Manipulating arbitrary objects in unstructured environments is a significant challenge in robotics, primarily due to difficulties in determining an object's center of mass. This paper introduces U-GRAPH: Uncertainty-Guided Rotational Active Perception with Haptics, a novel framework to enhance the center of mass estimation using active perception. Traditional methods often rely on single interaction and are limited by the inherent inaccuracies of Force-Torque (F/T) sensors. Our approach circumvents these limitations by integrating a Bayesian Neural Network (BNN) to quantify uncertainty and guide the robotic system through multiple, information-rich interactions via grid search and a neural network that scores each action. We demonstrate the remarkable generalizability and transferability of our method with training on a small dataset with limited variation yet still perform well on unseen complex real-world objects.
After grasping the object, we define its CoM by some displacement dx, dy, and dz away from the grasping point.
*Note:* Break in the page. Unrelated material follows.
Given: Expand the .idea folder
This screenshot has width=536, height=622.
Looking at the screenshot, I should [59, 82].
The hardware system features a 6-DoF UR5e robot arm. Attached to the robot's wrist is a 6-axis NRS-6050-D80 F/T sensor from Nordbo Robotics with a sampling rate of 1000 Hz. The arm is also equipped with a WSG-50 2-fingered gripper from Weiss Robotics with customized PLA 3D-printed fingers. For data collection, we designed and 3D-printed two objects with dimensions of 15cm * 15cm * 8cm, each including two holders sized 4cm * 4cm for placing AprilTags. The plate object weighs 127.36 grams and allows grasp onto the center. The box object weighs 185.36 grams and is designated to be grasped on the side. We utilize standard laboratory weights for the experiments, specifically two 100-gram weights and one 200-gram weight.
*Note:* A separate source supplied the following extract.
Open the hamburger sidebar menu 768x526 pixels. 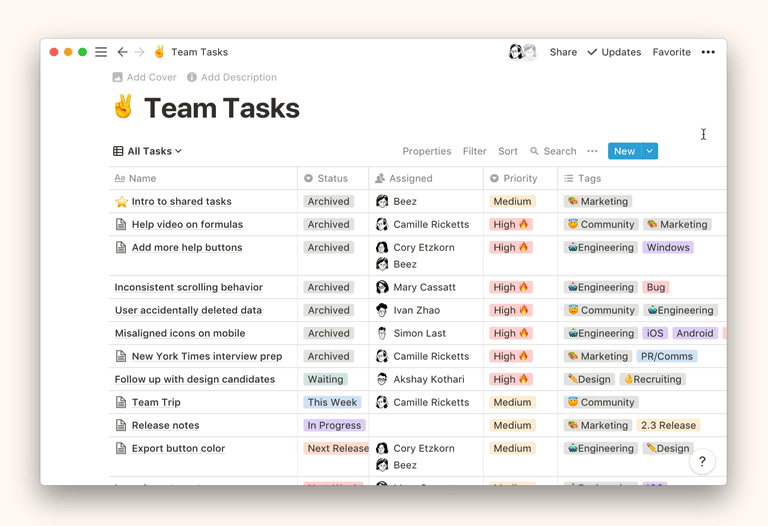click(x=101, y=52)
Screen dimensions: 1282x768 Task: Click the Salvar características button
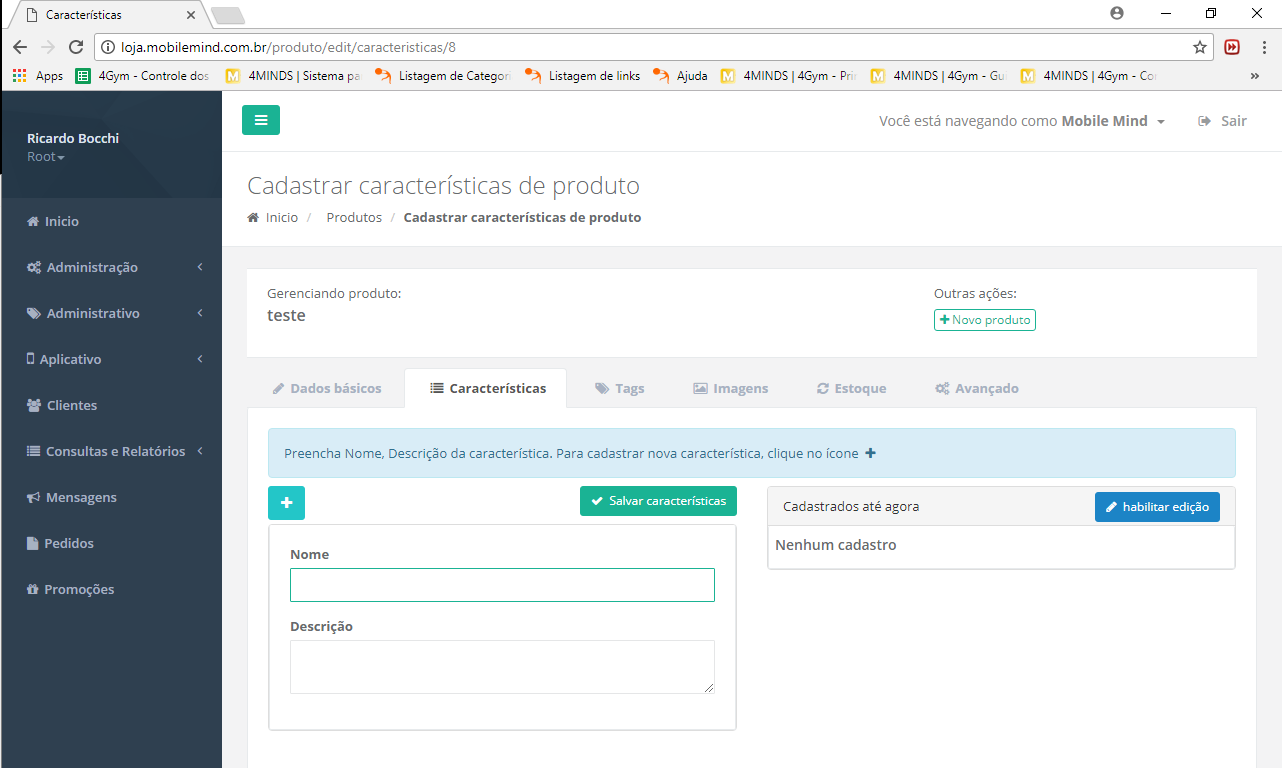pyautogui.click(x=658, y=501)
Targeting a generalized and robust CoM estimation framework, we propose U-GRAPH: Uncertainty-Guided Rotational Active Perception with Haptics. This system incorporates a BNN that processes 6-dimensional force-torque readings and 2-dimensional orientation data to yield a 3-dimensional CoM estimation. U-GRAPH also features ActiveNet, which utilizes the output from the BNN to determine the next best action. Assuming the robot has already grasped the object, we perform two measurements at different orientations to accurately estimate its CoM. The BNN supplies both prior predictions and quantifies uncertainty through the standard deviation. The ActiveNet takes in prior estimation distribution and uses grid search to calculate a score for each action to determine the best one. Specifically, the action space is the 2-dimensional orientation of the grasping pose. We define the action executed as changing the pose. For inference, we first use the fixed orientation to generate a prior estimation of the CoM location. Then ActiveNet performs a grid search over the entire action space and calculates the score for each action with prior estimation as input.
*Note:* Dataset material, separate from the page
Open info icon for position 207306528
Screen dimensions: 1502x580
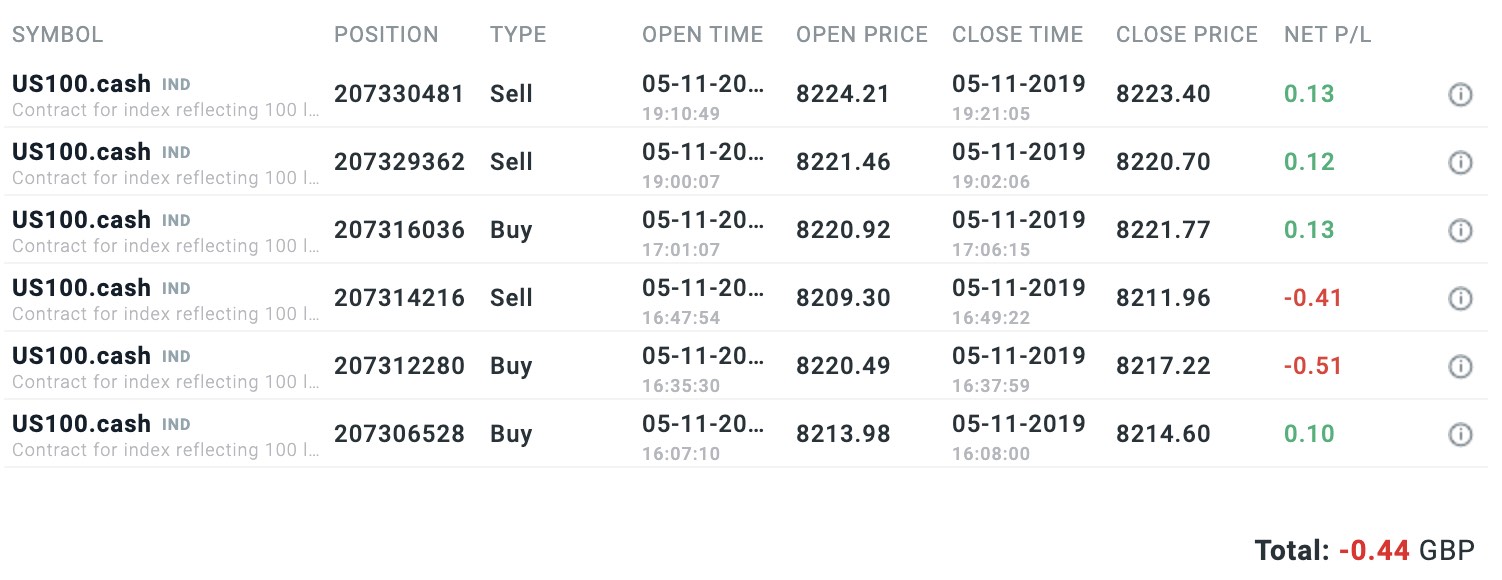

In our first experiment, we use the same plate and box setup but vary the weight configurations. We test five different weight configurations across both objects: no weight, a single 100-gram weight, two 100-gram weights placed together, two 100-gram weights placed separately, and two separate weights that weigh 300 grams in total. For each configuration, we conducted five randomly selected grasps. The data for this experiment is captured using the same overhead camera and AprilTags setup as training.
We also perform experiments on a set of 12 real-world objects that are commonly seen in daily life. We predefined the grasping point and found the ground truth CoM by balancing each axe with a gripper.